Problem details :: Print the data that follows, exactly and completely.
(Records Opens)
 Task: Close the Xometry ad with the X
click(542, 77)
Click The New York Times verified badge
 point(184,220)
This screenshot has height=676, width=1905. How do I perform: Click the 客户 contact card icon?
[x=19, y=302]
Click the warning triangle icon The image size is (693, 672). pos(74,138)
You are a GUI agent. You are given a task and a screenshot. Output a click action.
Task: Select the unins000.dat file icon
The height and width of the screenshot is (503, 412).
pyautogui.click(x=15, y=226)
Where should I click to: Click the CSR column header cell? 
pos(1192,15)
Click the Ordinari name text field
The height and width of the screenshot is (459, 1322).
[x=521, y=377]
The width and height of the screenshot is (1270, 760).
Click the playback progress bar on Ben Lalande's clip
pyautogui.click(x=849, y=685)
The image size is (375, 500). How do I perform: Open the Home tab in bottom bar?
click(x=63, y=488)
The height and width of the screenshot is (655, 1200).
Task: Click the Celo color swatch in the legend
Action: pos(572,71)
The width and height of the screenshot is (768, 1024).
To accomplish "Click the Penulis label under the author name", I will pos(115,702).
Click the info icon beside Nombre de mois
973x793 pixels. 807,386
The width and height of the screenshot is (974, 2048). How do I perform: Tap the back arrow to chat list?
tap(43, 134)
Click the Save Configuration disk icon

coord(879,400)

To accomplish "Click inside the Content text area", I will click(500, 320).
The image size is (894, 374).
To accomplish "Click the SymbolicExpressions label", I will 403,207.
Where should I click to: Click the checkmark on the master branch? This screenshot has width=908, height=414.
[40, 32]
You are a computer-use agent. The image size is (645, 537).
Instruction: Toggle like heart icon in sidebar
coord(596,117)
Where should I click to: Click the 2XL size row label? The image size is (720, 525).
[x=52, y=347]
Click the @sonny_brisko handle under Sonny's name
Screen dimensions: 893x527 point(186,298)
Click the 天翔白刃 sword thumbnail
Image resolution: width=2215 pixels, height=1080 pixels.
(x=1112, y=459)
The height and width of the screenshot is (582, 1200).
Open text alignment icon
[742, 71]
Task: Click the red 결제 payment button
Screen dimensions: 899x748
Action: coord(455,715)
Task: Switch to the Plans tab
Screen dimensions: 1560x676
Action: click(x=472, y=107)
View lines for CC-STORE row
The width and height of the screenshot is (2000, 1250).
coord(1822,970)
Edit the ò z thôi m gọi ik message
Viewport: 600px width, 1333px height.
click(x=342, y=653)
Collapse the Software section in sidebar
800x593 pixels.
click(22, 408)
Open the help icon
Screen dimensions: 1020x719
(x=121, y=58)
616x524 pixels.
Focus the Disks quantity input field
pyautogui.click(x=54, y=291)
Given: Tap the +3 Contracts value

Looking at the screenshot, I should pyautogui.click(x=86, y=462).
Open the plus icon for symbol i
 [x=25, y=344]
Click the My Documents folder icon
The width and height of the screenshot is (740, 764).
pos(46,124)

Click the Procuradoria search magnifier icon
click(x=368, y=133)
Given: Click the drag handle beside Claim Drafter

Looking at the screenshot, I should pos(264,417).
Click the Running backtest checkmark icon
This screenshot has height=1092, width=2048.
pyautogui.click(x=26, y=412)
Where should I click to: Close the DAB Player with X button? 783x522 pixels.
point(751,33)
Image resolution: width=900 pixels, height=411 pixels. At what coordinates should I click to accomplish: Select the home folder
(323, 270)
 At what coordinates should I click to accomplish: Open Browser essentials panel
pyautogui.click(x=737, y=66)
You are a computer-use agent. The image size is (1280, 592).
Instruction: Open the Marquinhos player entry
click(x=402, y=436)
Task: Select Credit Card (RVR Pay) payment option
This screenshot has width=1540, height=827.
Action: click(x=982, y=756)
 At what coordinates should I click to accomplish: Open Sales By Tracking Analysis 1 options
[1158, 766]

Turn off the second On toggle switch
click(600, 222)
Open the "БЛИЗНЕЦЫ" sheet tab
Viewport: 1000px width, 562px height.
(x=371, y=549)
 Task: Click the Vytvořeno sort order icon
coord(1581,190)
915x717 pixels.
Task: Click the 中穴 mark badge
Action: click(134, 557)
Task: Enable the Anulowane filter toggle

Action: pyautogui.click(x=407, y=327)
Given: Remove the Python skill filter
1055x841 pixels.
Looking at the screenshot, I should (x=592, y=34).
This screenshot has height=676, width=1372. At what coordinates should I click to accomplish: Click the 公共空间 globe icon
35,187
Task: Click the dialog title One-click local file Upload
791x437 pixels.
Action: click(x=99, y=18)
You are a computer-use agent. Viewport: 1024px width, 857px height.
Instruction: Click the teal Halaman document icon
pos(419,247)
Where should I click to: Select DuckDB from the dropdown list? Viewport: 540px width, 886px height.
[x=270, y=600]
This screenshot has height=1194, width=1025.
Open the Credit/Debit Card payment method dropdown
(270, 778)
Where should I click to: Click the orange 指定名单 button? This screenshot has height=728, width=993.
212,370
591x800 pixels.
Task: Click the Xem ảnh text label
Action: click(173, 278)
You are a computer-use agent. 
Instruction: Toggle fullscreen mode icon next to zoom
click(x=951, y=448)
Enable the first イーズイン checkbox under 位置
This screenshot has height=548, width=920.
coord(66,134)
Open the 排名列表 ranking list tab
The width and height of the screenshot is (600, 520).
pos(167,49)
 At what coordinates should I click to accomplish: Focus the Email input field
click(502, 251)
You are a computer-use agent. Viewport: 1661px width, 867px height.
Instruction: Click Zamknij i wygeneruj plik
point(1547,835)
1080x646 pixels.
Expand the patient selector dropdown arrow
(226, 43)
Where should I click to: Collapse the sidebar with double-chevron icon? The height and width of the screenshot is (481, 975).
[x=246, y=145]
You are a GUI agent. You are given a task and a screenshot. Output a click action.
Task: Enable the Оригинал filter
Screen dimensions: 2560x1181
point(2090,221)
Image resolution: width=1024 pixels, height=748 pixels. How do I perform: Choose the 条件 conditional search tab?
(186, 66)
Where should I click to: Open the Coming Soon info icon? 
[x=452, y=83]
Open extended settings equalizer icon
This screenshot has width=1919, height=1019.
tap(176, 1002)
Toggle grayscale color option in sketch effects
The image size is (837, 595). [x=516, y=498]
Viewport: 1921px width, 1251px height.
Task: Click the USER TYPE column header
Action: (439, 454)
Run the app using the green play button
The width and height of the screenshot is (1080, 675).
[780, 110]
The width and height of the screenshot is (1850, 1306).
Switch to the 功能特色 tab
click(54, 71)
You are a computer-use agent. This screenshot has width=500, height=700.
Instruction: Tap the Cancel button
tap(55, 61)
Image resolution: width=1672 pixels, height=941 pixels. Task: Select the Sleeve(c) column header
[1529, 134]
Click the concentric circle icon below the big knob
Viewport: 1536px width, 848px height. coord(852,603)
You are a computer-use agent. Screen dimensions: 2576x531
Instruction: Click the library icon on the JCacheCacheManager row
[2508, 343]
(Records Closes)
Result for this task ::
 Task: Close the Xometry ad with the X
click(542, 77)
Click The New York Times verified badge
 point(184,220)
This screenshot has height=676, width=1905. How do I perform: Click the 客户 contact card icon?
[x=19, y=302]
Click the warning triangle icon The image size is (693, 672). pos(74,138)
You are a GUI agent. You are given a task and a screenshot. Output a click action.
Task: Select the unins000.dat file icon
The height and width of the screenshot is (503, 412).
pyautogui.click(x=15, y=226)
Where should I click to: Click the CSR column header cell? 
pos(1192,15)
Click the Ordinari name text field
The height and width of the screenshot is (459, 1322).
[x=521, y=377]
The width and height of the screenshot is (1270, 760).
Click the playback progress bar on Ben Lalande's clip
pyautogui.click(x=849, y=685)
The image size is (375, 500). How do I perform: Open the Home tab in bottom bar?
click(x=63, y=488)
The height and width of the screenshot is (655, 1200).
Task: Click the Celo color swatch in the legend
Action: pos(572,71)
The width and height of the screenshot is (768, 1024).
To accomplish "Click the Penulis label under the author name", I will pos(115,702).
Click the info icon beside Nombre de mois
973x793 pixels. 807,386
The width and height of the screenshot is (974, 2048). How do I perform: Tap the back arrow to chat list?
tap(43, 134)
Click the Save Configuration disk icon

coord(879,400)

To accomplish "Click inside the Content text area", I will click(500, 320).
The image size is (894, 374).
To accomplish "Click the SymbolicExpressions label", I will 403,207.
Where should I click to: Click the checkmark on the master branch? This screenshot has width=908, height=414.
[40, 32]
You are a computer-use agent. The image size is (645, 537).
Instruction: Toggle like heart icon in sidebar
coord(596,117)
Where should I click to: Click the 2XL size row label? The image size is (720, 525).
[x=52, y=347]
Click the @sonny_brisko handle under Sonny's name
Screen dimensions: 893x527 point(186,298)
Click the 天翔白刃 sword thumbnail
Image resolution: width=2215 pixels, height=1080 pixels.
(x=1112, y=459)
The height and width of the screenshot is (582, 1200).
Open text alignment icon
[742, 71]
Task: Click the red 결제 payment button
Screen dimensions: 899x748
Action: coord(455,715)
Task: Switch to the Plans tab
Screen dimensions: 1560x676
Action: click(x=472, y=107)
View lines for CC-STORE row
The width and height of the screenshot is (2000, 1250).
coord(1822,970)
Edit the ò z thôi m gọi ik message
Viewport: 600px width, 1333px height.
click(x=342, y=653)
Collapse the Software section in sidebar
800x593 pixels.
click(22, 408)
Open the help icon
Screen dimensions: 1020x719
(x=121, y=58)
616x524 pixels.
Focus the Disks quantity input field
pyautogui.click(x=54, y=291)
Given: Tap the +3 Contracts value

Looking at the screenshot, I should pyautogui.click(x=86, y=462).
Open the plus icon for symbol i
 [x=25, y=344]
Click the My Documents folder icon
The width and height of the screenshot is (740, 764).
pos(46,124)

Click the Procuradoria search magnifier icon
click(x=368, y=133)
Given: Click the drag handle beside Claim Drafter

Looking at the screenshot, I should pos(264,417).
Click the Running backtest checkmark icon
This screenshot has height=1092, width=2048.
pyautogui.click(x=26, y=412)
Where should I click to: Close the DAB Player with X button? 783x522 pixels.
point(751,33)
Image resolution: width=900 pixels, height=411 pixels. At what coordinates should I click to accomplish: Select the home folder
(323, 270)
 At what coordinates should I click to accomplish: Open Browser essentials panel
pyautogui.click(x=737, y=66)
You are a computer-use agent. The image size is (1280, 592).
Instruction: Open the Marquinhos player entry
click(x=402, y=436)
Task: Select Credit Card (RVR Pay) payment option
This screenshot has width=1540, height=827.
Action: click(x=982, y=756)
 At what coordinates should I click to accomplish: Open Sales By Tracking Analysis 1 options
[1158, 766]

Turn off the second On toggle switch
click(600, 222)
Open the "БЛИЗНЕЦЫ" sheet tab
Viewport: 1000px width, 562px height.
(x=371, y=549)
 Task: Click the Vytvořeno sort order icon
coord(1581,190)
915x717 pixels.
Task: Click the 中穴 mark badge
Action: click(134, 557)
Task: Enable the Anulowane filter toggle

Action: pyautogui.click(x=407, y=327)
Given: Remove the Python skill filter
1055x841 pixels.
Looking at the screenshot, I should (x=592, y=34).
This screenshot has height=676, width=1372. At what coordinates should I click to accomplish: Click the 公共空间 globe icon
35,187
Task: Click the dialog title One-click local file Upload
791x437 pixels.
Action: click(x=99, y=18)
You are a computer-use agent. Viewport: 1024px width, 857px height.
Instruction: Click the teal Halaman document icon
pos(419,247)
Where should I click to: Select DuckDB from the dropdown list? Viewport: 540px width, 886px height.
[x=270, y=600]
This screenshot has height=1194, width=1025.
Open the Credit/Debit Card payment method dropdown
(270, 778)
Where should I click to: Click the orange 指定名单 button? This screenshot has height=728, width=993.
212,370
591x800 pixels.
Task: Click the Xem ảnh text label
Action: click(173, 278)
You are a computer-use agent. 
Instruction: Toggle fullscreen mode icon next to zoom
click(x=951, y=448)
Enable the first イーズイン checkbox under 位置
This screenshot has height=548, width=920.
coord(66,134)
Open the 排名列表 ranking list tab
The width and height of the screenshot is (600, 520).
pos(167,49)
 At what coordinates should I click to accomplish: Focus the Email input field
click(502, 251)
You are a computer-use agent. Viewport: 1661px width, 867px height.
Instruction: Click Zamknij i wygeneruj plik
point(1547,835)
1080x646 pixels.
Expand the patient selector dropdown arrow
(226, 43)
Where should I click to: Collapse the sidebar with double-chevron icon? The height and width of the screenshot is (481, 975).
[x=246, y=145]
You are a GUI agent. You are given a task and a screenshot. Output a click action.
Task: Enable the Оригинал filter
Screen dimensions: 2560x1181
point(2090,221)
Image resolution: width=1024 pixels, height=748 pixels. How do I perform: Choose the 条件 conditional search tab?
(186, 66)
Where should I click to: Open the Coming Soon info icon? 
[x=452, y=83]
Open extended settings equalizer icon
This screenshot has width=1919, height=1019.
tap(176, 1002)
Toggle grayscale color option in sketch effects
The image size is (837, 595). [x=516, y=498]
Viewport: 1921px width, 1251px height.
Task: Click the USER TYPE column header
Action: (439, 454)
Run the app using the green play button
The width and height of the screenshot is (1080, 675).
[780, 110]
The width and height of the screenshot is (1850, 1306).
Switch to the 功能特色 tab
click(54, 71)
You are a computer-use agent. This screenshot has width=500, height=700.
Instruction: Tap the Cancel button
tap(55, 61)
Image resolution: width=1672 pixels, height=941 pixels. Task: Select the Sleeve(c) column header
[1529, 134]
Click the concentric circle icon below the big knob
Viewport: 1536px width, 848px height. coord(852,603)
You are a computer-use agent. Screen dimensions: 2576x531
Instruction: Click the library icon on the JCacheCacheManager row
[2508, 343]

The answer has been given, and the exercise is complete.